Как и почему у нашего вида язык развился настолько, чтобы запустить этот мощный двигатель изменений, остается неясным. Может быть, как утверждал американский нейроантрополог Терренс Дикон, дело было в новой способности сжимать большое количество информации, вкладывая ее в символы (обманчиво простые слова, несущие огромную информационную нагрузку, например, само слово «символ»)? Или в том, что в человеческом мозге развились новые сети, отвечающие за грамматику, благодаря которым мы умеем соединять слова по строгим правилам, чтобы передавать великое множество разнообразных значений, как предполагает лингвист Ноам Хомский? Эта идея очень соблазнительна, потому что, как сказал другой лингвист Стивен Пинкер, по-настоящему сложная задача – это «создать код, с помощью которого запутанный клубок понятий можно было бы преобразовать в линейную цепочку слов», причем настолько хорошо, чтобы слушающий мог быстро восстановить из нее этот клубок[145]
. Или человеческий язык появился, потому что увеличилась кора головного мозга, и пространство для мыслительного процесса стало достаточно большим, чтобы вмещать сложные мысли и строить из них синтаксически сложные предложения или чтобы особь оказалась способна запомнить значения тысячи слов?[146] Или формы языка усовершенствовались из-за тяги к общению и готовности к сотрудничеству, которые особенно развиты у нашего вида?[147] А может быть, все эти факторы вместе оказали синергический эффект?Как бы то ни было, по-видимому, наш вид первым пересек лингвистический порог, после преодоления которого информация может накапливаться в сообществах и от поколения к поколению. Благодаря коллективному обучению вскрылась золотая жила, изобилующая данными о растениях и животных, о почвах, огне, химикатах, о литературе, искусстве, религии и о других человеческих существах. Какое-то количество информации в каждом поколении терялось, но в целом ее запасы у человечества накапливались, и это растущее богатство знаний определяло ход нашей истории, обеспечивая людям все большие потоки энергии и все большую власть над окружающим миром. Вот как этот механизм описывает пионер исследований памяти, нобелевский лауреат Эрик Кандель:
Хотя размеры и строение человеческого мозга не изменились с тех пор, как в Африке… впервые появился вид Homo sapiens, способность к обучению отдельных людей и их историческая память за века выросли благодаря взаимному обучению, то есть передаче культуры. Культурная эволюция – небиологический способ адаптации – идет параллельно с биологической эволюцией, обеспечивая передачу знаний о прошлом и адаптивных форм поведения из поколения в поколение. Все человеческие достижения с древнейших времен до наших дней представляют собой результат взаимной передачи воспоминаний, накопленных за века[148]

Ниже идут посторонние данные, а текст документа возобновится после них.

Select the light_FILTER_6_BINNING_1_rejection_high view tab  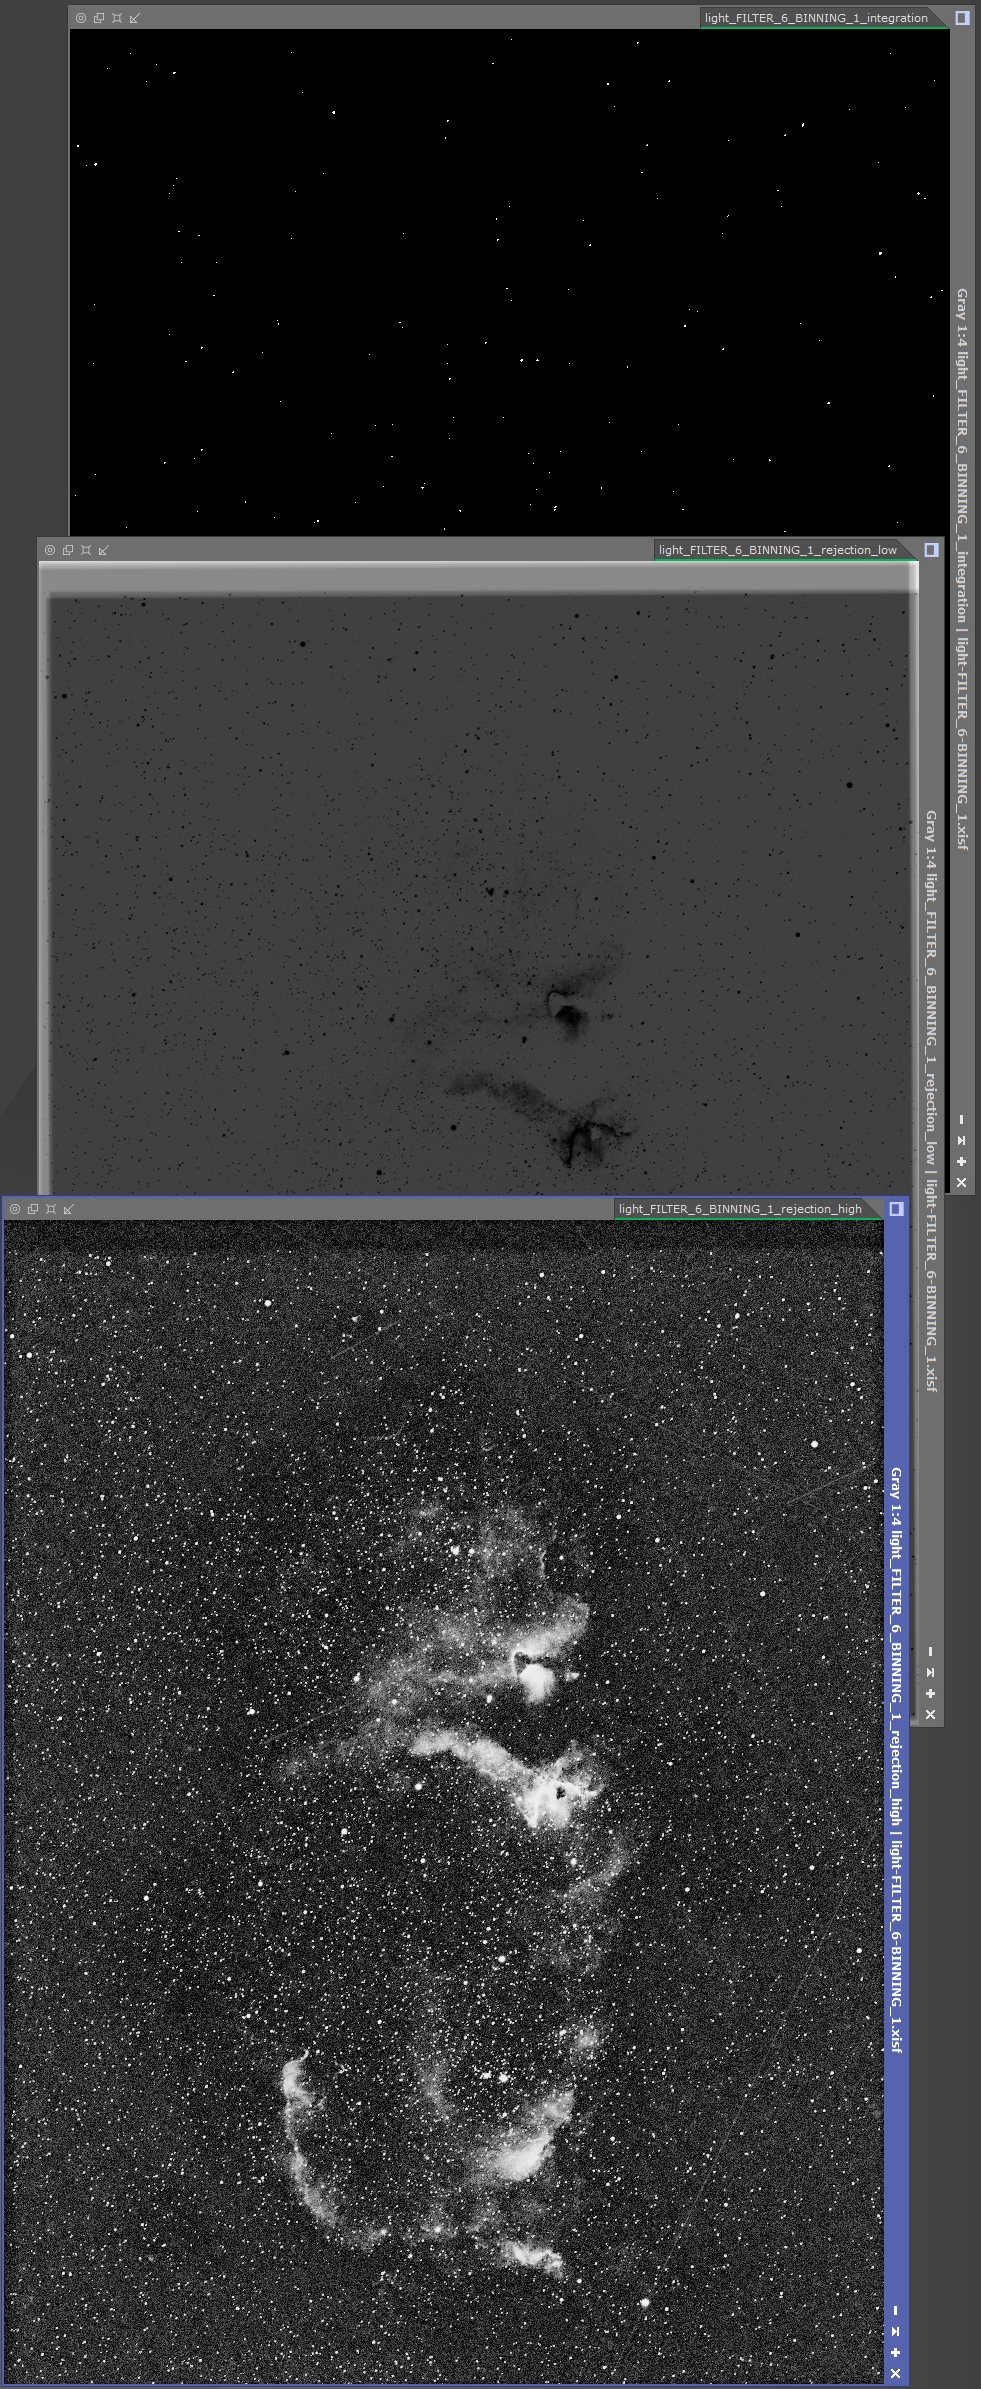click(x=739, y=1209)
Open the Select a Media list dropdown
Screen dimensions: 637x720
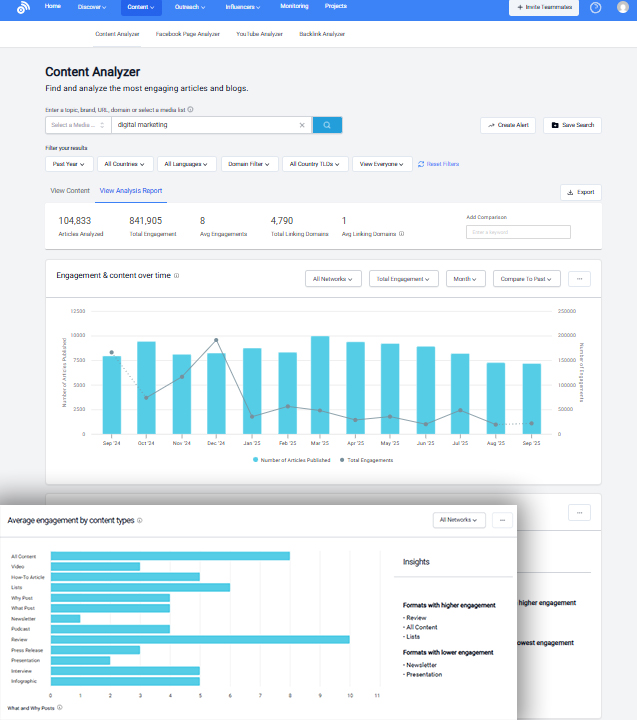pos(76,125)
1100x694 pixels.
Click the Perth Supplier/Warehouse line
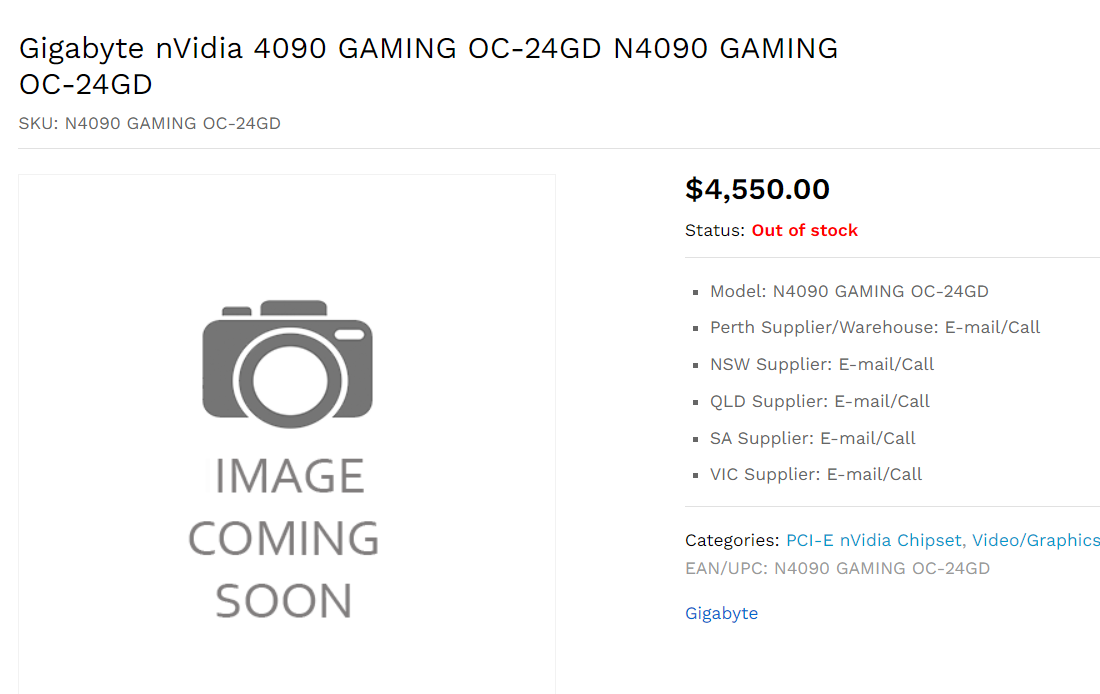point(875,328)
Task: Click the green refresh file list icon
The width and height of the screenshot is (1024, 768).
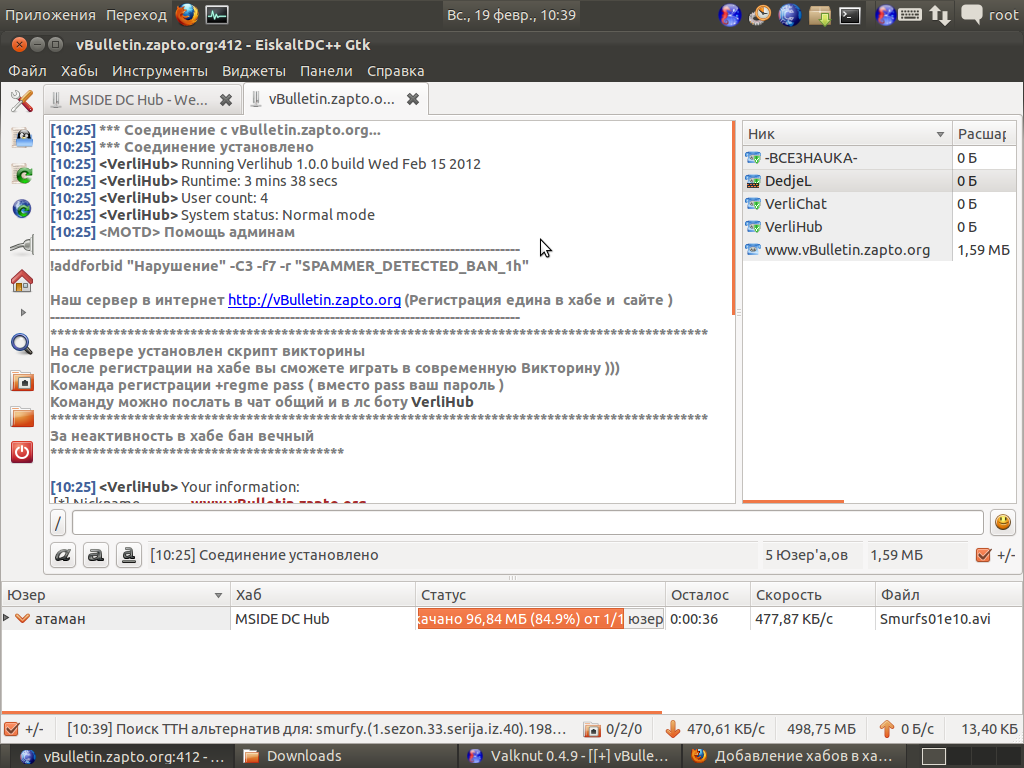Action: tap(21, 174)
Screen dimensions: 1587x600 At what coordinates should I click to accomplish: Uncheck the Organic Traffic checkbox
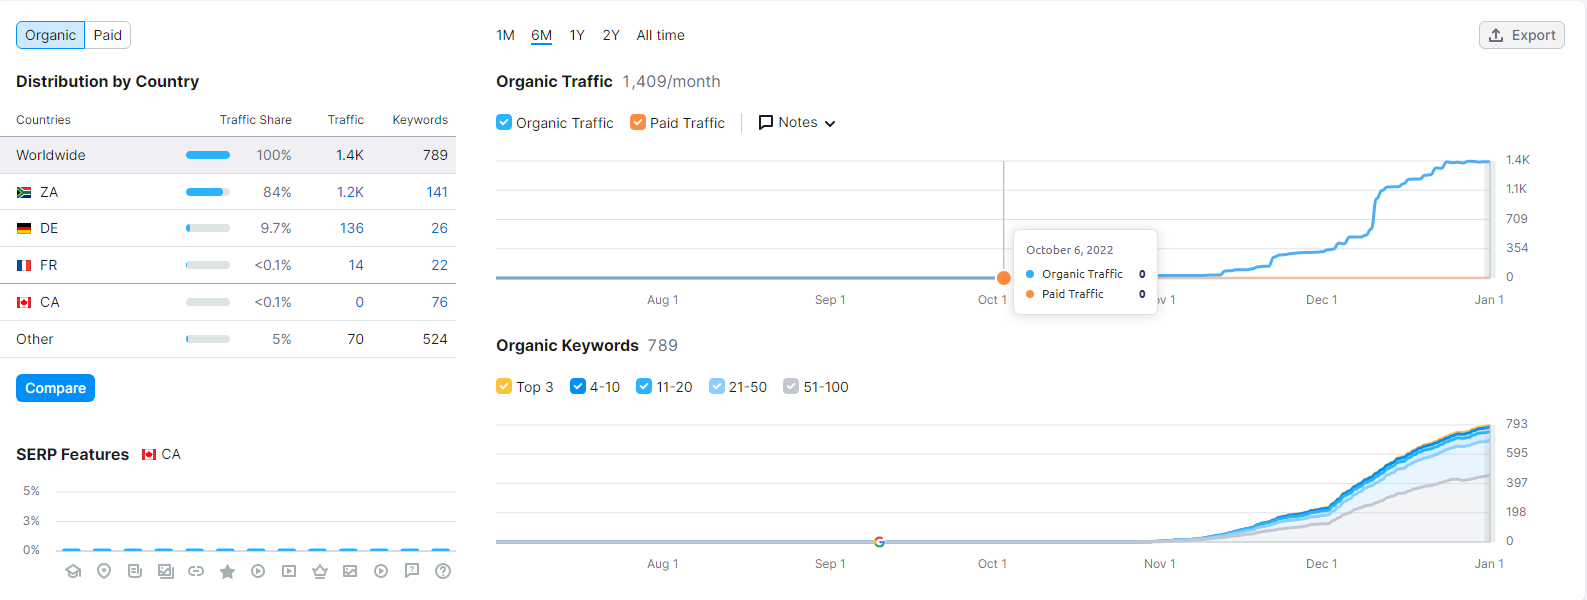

[149].Великий историк Уильям Макнилл построил вокруг этой же идеи свой классический труд по всемирной истории «Восхождение Запада»: «В первую очередь исторически значимые социальные изменения происходят благодаря взаимодействию с чужестранцами, у которых есть новые, доселе неизвестные умения»[150]
.Итак, история человечества началась с коллективного обучения. Но когда же началось оно само?
Даже наши ученые-инопланетяне вряд ли заметили бы первые проблески коллективного обучения, летая вокруг Земли 200 000 лет назад. В какой-то форме оно уже могло быть представлено в сообществах человека прямоходящего, но тогда еще не вызвало революционных последствий. Первые признаки более стремительных технологических изменений начинают появляться в африканских археологических памятниках не менее 300 000 лет назад в виде все более изысканных каменных орудий, часто снабженных ручкой[151]
. Такую изобретательность демонстрирует не только человек разумный, но и неандертальцы, и вид гоминин под названием «человек гейдельбергский». Возможно, все эти виды освоили усовершенствованные формы языка, которые подвели их к самой черте шестого порога.Особенно важны первые свидетельства ритуальной, символической или художественной деятельности, потому что она предполагает способность мыслить символами или рассказывать истории о воображаемых существах и может говорить о появлении языка в его современной форме.